• _Raw data_:
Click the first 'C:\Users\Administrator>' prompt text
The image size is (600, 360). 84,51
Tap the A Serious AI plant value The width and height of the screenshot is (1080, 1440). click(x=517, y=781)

--

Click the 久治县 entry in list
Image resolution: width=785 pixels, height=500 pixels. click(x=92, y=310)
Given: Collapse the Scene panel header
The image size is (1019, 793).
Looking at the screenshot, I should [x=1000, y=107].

...

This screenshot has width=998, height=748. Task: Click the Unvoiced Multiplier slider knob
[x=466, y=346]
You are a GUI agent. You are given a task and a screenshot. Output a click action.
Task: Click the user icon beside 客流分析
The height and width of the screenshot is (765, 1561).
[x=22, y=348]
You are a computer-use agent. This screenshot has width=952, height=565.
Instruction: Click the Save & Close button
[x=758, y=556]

• _Do this_: Please pick out every line of the material above that contains the word "height" and copy each of those lines. Case counts, so a match must have the same capitalization.

• _Answer to the task_:
Tap the A Serious AI plant value The width and height of the screenshot is (1080, 1440). click(x=517, y=781)
Image resolution: width=785 pixels, height=500 pixels. click(x=92, y=310)
This screenshot has width=998, height=748. Task: Click the Unvoiced Multiplier slider knob
The height and width of the screenshot is (765, 1561).
You are a computer-use agent. This screenshot has width=952, height=565.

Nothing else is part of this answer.